Take an empty space. Let a few actors, a director, engage with the creativity of collaborative play; play with an idea, an image, characters, bodies in space, a script. After hard work and sudden flashes of inspiration, it takes shape. The formless hunch becomes theatre; the group theatremakers.

Theater Production
K40.9202   4 CR  D. Peimer

NYU in Prague has excellent relationships with numerous internationally renowned theaters in the city. Students enrolled in this Arts Workshop will work on one or more aspects of an actual production at one of the theaters, including acting, singing, dancing, playing music, casting, dramaturgy, assisting the director, assisting the designer, marketing, stage management, production management, lighting, sound, and arts management. (Depending on the position, students may be required to audition.) As such, the course is more experiential than theoretical or historical, although students will also study the text of the play itself, well-known examples of their particular area of expertise in the production, and the history and social significance of theater in Prague in general. Readings will be supplemented by seminar discussions with the instructor and workshops run by working professionals from the city’s theaters. Students will be assessed on attendance at weekly meetings of the course and through journals they keep, oral presentations they give on their work in the production, and the instructor’s evaluation of that work. NB. Previous theatre experience is not a prerequisite.

Shanghai

Creative Writing
K30.9501   4 CR  D. Perry

Shanghai is a city in radical flux, an historical East-West hybrid that is reinventing itself daily on an epic scale in the 21st century. Home now to some 18 million, counting the “floating population” of migrants, it is an easy place to “lose” oneself. Our exploration of Shanghai’s contemporary self-reinvention sets the scene for a visceral encounter with our rapidly changing world, selves, and places in it.

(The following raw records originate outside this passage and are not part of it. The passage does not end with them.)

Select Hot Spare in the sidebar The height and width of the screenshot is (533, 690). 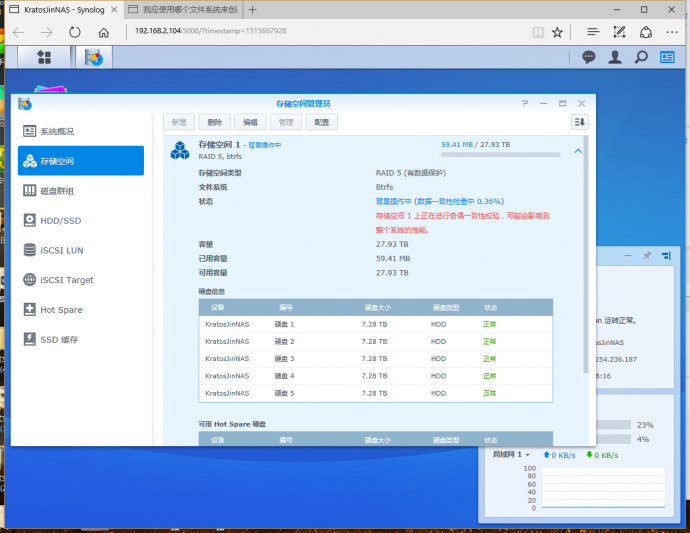(61, 310)
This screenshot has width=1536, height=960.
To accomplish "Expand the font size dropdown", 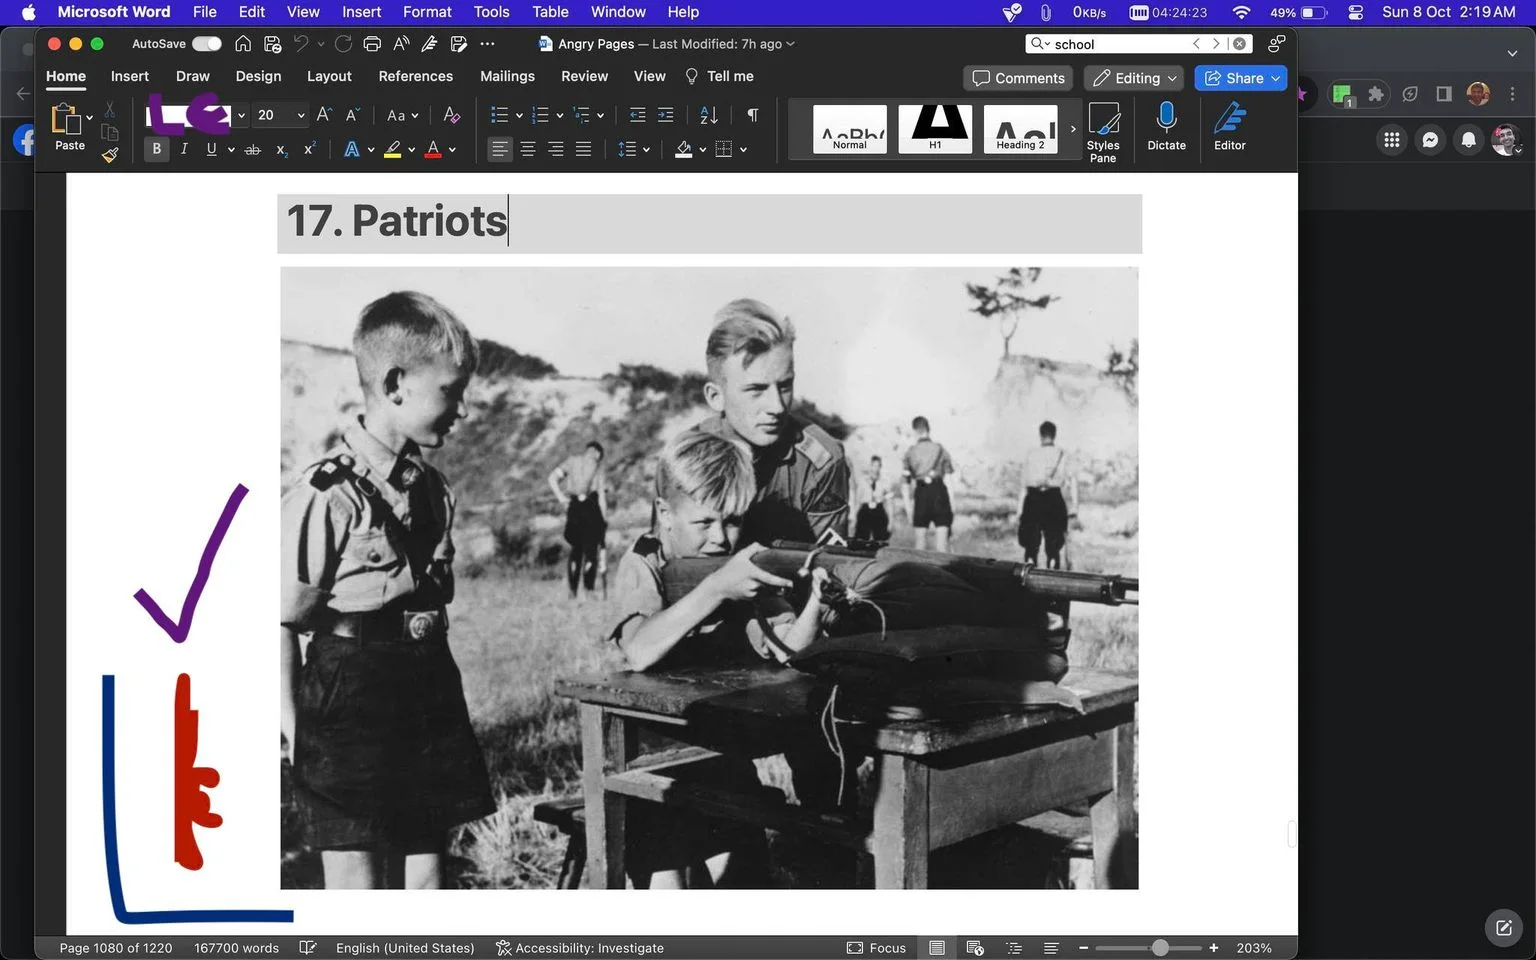I will [x=300, y=115].
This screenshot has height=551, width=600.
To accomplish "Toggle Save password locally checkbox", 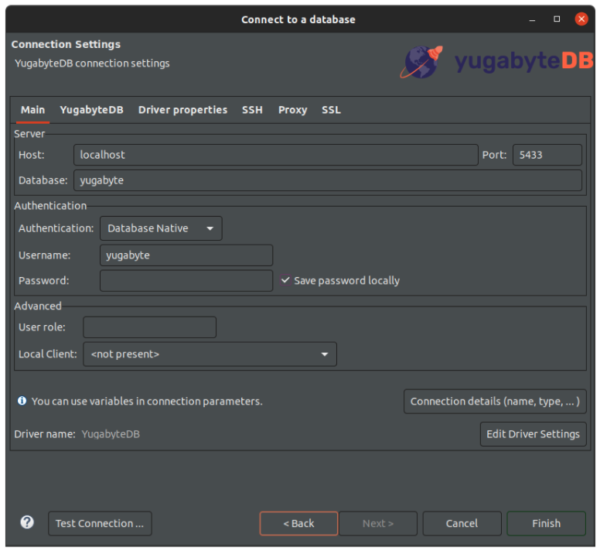I will pyautogui.click(x=286, y=281).
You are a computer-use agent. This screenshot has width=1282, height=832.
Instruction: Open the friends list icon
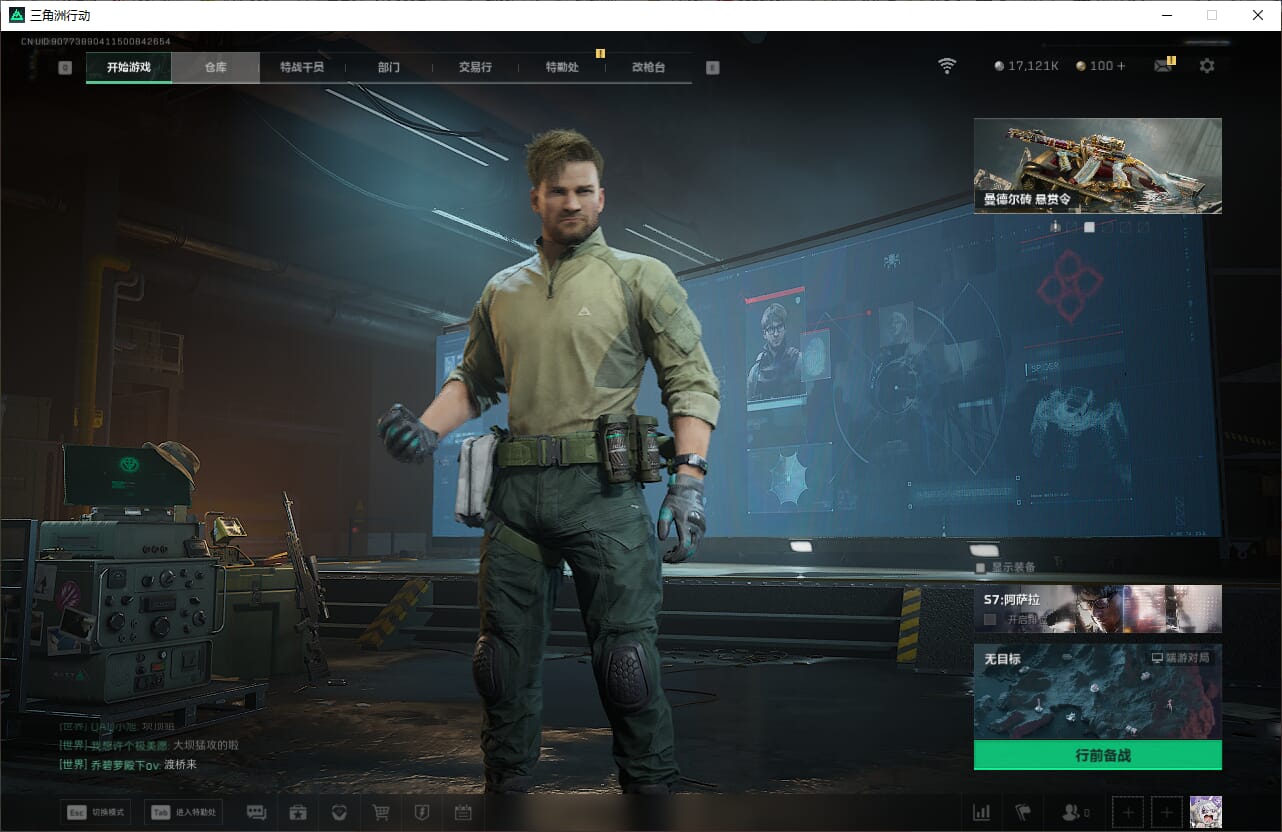1075,812
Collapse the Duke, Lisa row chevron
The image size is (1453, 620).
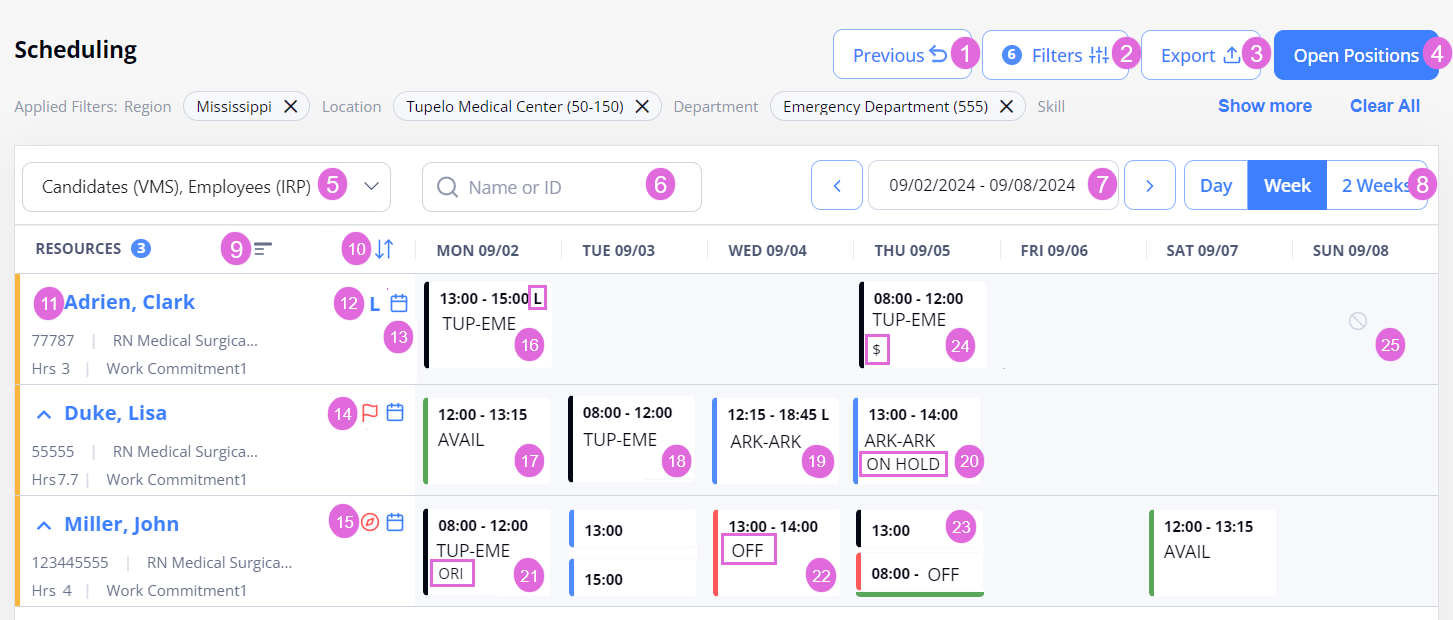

If, like Shanghai, we reinvent ourselves in our season here—as writer, traveler, critic, perhaps even as cultural voyeur—what might we find? In this course, we will explore what it means to “lose” and then “find” oneself anew in this city—primarily as a writer, but also as a traveler from the West, an outsider inhabiting, and shifting among, different cultural identities. This investigation will bring us to look closely at Chinese and Western writers’ works—fiction, creative nonfiction, travel writing, poetry, film and other genres—that use the city, and the experience of being “alien” or “other,” as a vital site of exploration of self, culture, identity and society.

Tel Aviv

Politics and the Production of Everydayness in Israel
K20.9601   4 CR  Emmerich

This course offers a unique opportunity to explore various aspects of the production of everydayness in Israel as it is manifested in different sites: the arts, the leisure industry and the spatio-temporal arrangements of daily routines and practices. The course will include: 14 lectures on aspects of Israeli politics and culture; visits to art exhibitions, music venues and the cinema; and observation of street life in Tel Aviv (day and night). Given its unique geo-political circumstances as well as its symbolic position, Israel has attracted much attention. This is equally true of media coverage as well as more scholarly treatment of the Israeli-Arab or Israeli-Palestinian conflict. More often than not, Israel is portrayed through the lens of high politics or treated as an exotic anomaly. Whether popular or academic in its orientation, the study of Israeli society has thus tended to neglect everyday life in Israel.